In the end you are betting against entities that have huge amounts of capital, the ears of investors and the ability to deliver. Talent is also in short supply.

So what is the new business model(s)?

Hackathons are interesting as they tend to flush out all the low hanging fruit and use the existing models and services to get things done. Most of the this low hanging fruit is rotten by the time it hits the ground. What it does do is establish business demand and use cases.

Multimodality in all its forms, huge context windows and ability to read the screen through Co-pilot have laid waste to developed applications.

So one must identify where you lie on the supply chain.

If you are building some extra functionality on top of a model, but using that model for delivery, the danger is obvious, that an improvement in the model can eat you alive.

If you have a unique asset that can be used for access, such as a large publisher, you stand a chance if you can prevent leakage.

If you have part of a service that AI does not deliver but enhances, you have a chance.

Devices - forget it.

Road to monopolies

This is a worry, as this is the road to monopolies, possibly even a single monopoly, as we may get a runaway effect where one model excels and outperforms all others. The singularity may be in business. This is worrying and governments are ill-prepared to deal with this.

They compete with each other to offer low tax regimes and companies take advantage of this. Even in supra-national entities, like the EU, have massive tax theft by allowing the large US tech companies to set up shop in the lowest tax regimes, largely Ireland.

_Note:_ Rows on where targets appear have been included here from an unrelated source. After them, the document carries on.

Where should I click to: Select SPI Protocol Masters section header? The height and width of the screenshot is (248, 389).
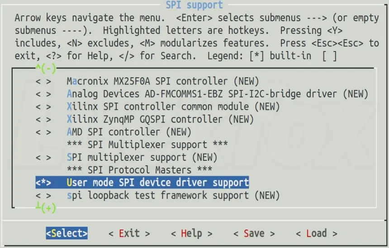pos(139,170)
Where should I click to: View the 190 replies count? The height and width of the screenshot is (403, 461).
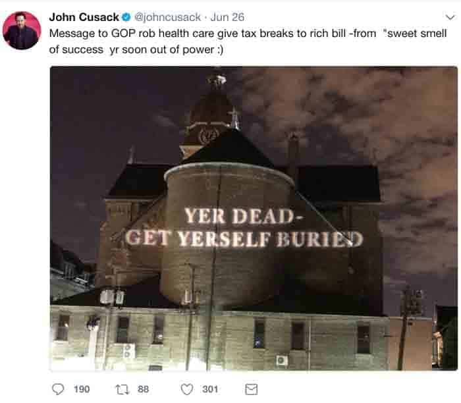pos(82,389)
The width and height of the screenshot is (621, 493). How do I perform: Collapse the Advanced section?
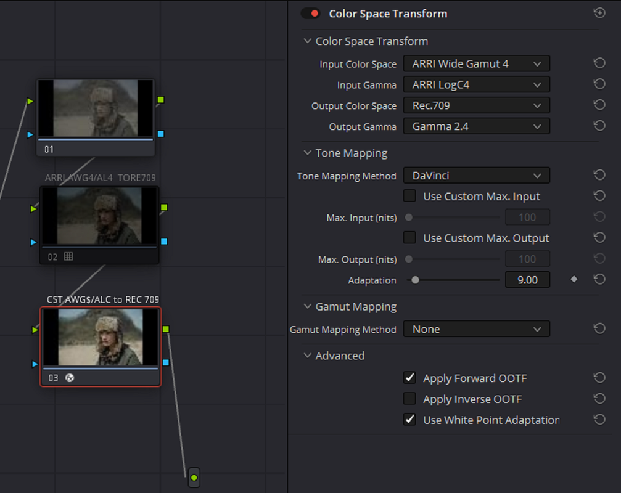(x=307, y=356)
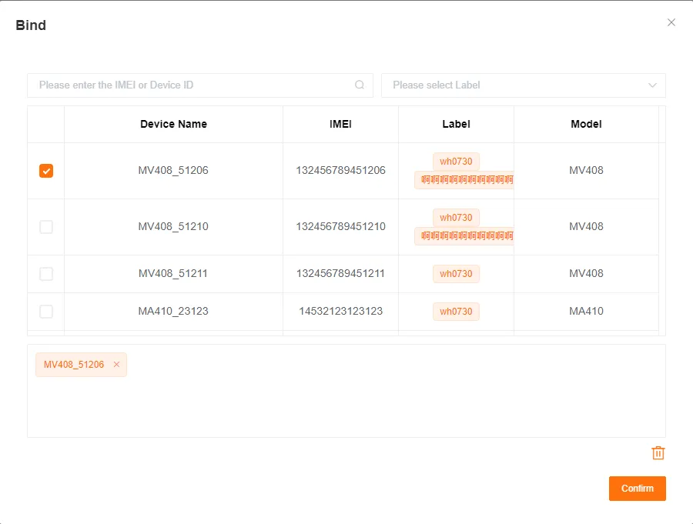
Task: Click the dropdown arrow on the label selector
Action: tap(651, 85)
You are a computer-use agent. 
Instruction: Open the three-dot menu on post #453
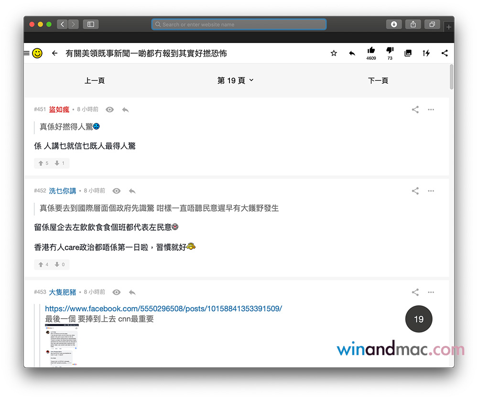point(431,292)
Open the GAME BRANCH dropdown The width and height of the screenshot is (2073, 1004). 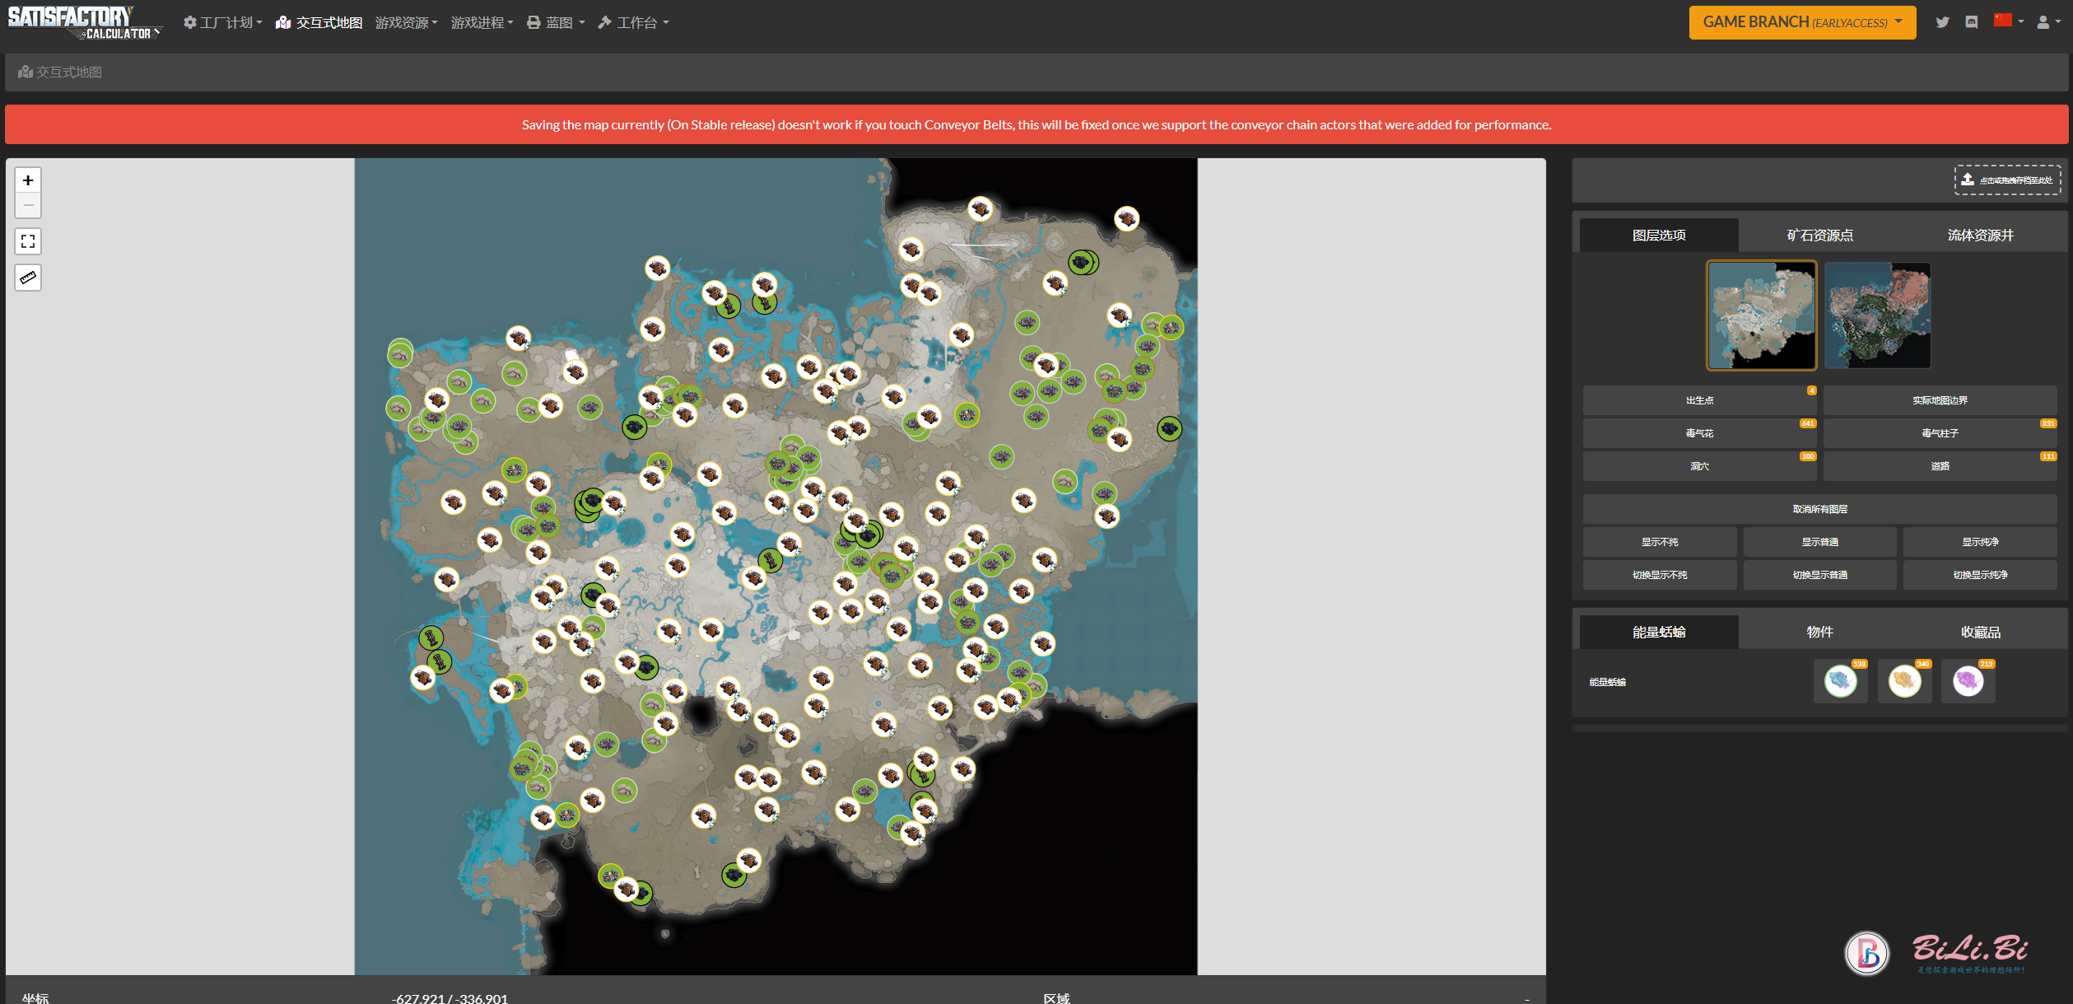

Some may succeed but, by and large (literally), the trend is towards huge compute, large models, fine-tuned that take massive investment, effort and expertise to build and role out. Your service, built on top of the model is simply done better by users using the model directly. This is what makes this technology different from any other technology we have ever invented. 

Altman and many others have observed the disaster that is the European Tech industry. It gets crushed by negativity, bought out by the US and strangled by regulation. The problem is not AI but politics and economics. We need to get this sorted and fast.